## BEGIN Information supplied

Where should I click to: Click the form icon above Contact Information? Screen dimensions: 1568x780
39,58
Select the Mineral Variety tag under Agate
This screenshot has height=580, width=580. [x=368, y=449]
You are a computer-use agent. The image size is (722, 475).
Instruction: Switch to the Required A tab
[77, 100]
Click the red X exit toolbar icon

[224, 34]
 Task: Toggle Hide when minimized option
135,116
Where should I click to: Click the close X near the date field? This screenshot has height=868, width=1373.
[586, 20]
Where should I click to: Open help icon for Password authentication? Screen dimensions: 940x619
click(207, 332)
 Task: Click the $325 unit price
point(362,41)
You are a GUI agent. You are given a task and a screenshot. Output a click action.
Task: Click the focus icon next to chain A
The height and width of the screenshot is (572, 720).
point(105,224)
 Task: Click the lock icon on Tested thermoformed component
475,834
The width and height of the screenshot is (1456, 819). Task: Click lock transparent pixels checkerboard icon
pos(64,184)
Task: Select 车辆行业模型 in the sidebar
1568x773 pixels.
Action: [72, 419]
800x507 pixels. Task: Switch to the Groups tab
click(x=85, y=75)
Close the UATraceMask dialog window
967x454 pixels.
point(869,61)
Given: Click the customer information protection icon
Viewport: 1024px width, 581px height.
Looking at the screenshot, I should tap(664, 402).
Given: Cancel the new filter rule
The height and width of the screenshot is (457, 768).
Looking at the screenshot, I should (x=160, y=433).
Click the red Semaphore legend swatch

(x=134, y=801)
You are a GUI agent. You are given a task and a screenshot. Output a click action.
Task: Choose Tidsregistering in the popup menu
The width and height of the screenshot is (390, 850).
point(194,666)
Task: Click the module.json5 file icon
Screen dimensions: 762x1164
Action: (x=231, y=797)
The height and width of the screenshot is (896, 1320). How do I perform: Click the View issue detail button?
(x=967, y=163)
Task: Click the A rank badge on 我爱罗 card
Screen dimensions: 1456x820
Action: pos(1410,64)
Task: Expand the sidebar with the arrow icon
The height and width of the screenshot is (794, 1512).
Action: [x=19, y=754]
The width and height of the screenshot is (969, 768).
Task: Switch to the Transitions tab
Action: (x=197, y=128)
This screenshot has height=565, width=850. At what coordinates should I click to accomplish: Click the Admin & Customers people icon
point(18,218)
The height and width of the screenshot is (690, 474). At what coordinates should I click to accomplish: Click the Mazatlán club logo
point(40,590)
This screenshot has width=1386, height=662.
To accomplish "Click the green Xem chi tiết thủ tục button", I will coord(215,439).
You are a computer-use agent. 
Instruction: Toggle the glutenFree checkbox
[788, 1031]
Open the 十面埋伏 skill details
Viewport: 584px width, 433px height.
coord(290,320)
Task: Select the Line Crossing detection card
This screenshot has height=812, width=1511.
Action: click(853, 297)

## END Information supplied

Rewrite all of the material above, putting "Where do I tap to" in place of each "Where should I click to" and leaving everything else as it is.

Solution:
Where do I tap to: Click the form icon above Contact Information? Screen dimensions: 1568x780
39,58
Select the Mineral Variety tag under Agate
This screenshot has height=580, width=580. [x=368, y=449]
You are a computer-use agent. The image size is (722, 475).
Instruction: Switch to the Required A tab
[77, 100]
Click the red X exit toolbar icon

[224, 34]
 Task: Toggle Hide when minimized option
135,116
Where do I tap to: Click the close X near the date field? This screenshot has height=868, width=1373.
[586, 20]
Where do I tap to: Open help icon for Password authentication? Screen dimensions: 940x619
click(207, 332)
 Task: Click the $325 unit price
point(362,41)
You are a GUI agent. You are given a task and a screenshot. Output a click action.
Task: Click the focus icon next to chain A
The height and width of the screenshot is (572, 720).
point(105,224)
 Task: Click the lock icon on Tested thermoformed component
475,834
The width and height of the screenshot is (1456, 819). Task: Click lock transparent pixels checkerboard icon
pos(64,184)
Task: Select 车辆行业模型 in the sidebar
1568x773 pixels.
Action: [72, 419]
800x507 pixels. Task: Switch to the Groups tab
click(x=85, y=75)
Close the UATraceMask dialog window
967x454 pixels.
point(869,61)
Given: Click the customer information protection icon
Viewport: 1024px width, 581px height.
Looking at the screenshot, I should tap(664, 402).
Given: Cancel the new filter rule
The height and width of the screenshot is (457, 768).
Looking at the screenshot, I should (x=160, y=433).
Click the red Semaphore legend swatch

(x=134, y=801)
You are a GUI agent. You are given a task and a screenshot. Output a click action.
Task: Choose Tidsregistering in the popup menu
The width and height of the screenshot is (390, 850).
point(194,666)
Task: Click the module.json5 file icon
Screen dimensions: 762x1164
Action: (x=231, y=797)
The height and width of the screenshot is (896, 1320). How do I perform: Click the View issue detail button?
(x=967, y=163)
Task: Click the A rank badge on 我爱罗 card
Screen dimensions: 1456x820
Action: pos(1410,64)
Task: Expand the sidebar with the arrow icon
The height and width of the screenshot is (794, 1512).
Action: [x=19, y=754]
The width and height of the screenshot is (969, 768).
Task: Switch to the Transitions tab
Action: (x=197, y=128)
This screenshot has height=565, width=850. At what coordinates should I click to accomplish: Click the Admin & Customers people icon
point(18,218)
The height and width of the screenshot is (690, 474). At what coordinates should I click to accomplish: Click the Mazatlán club logo
point(40,590)
This screenshot has width=1386, height=662.
To accomplish "Click the green Xem chi tiết thủ tục button", I will coord(215,439).
You are a computer-use agent. 
Instruction: Toggle the glutenFree checkbox
[788, 1031]
Open the 十面埋伏 skill details
Viewport: 584px width, 433px height.
coord(290,320)
Task: Select the Line Crossing detection card
This screenshot has height=812, width=1511.
Action: click(853, 297)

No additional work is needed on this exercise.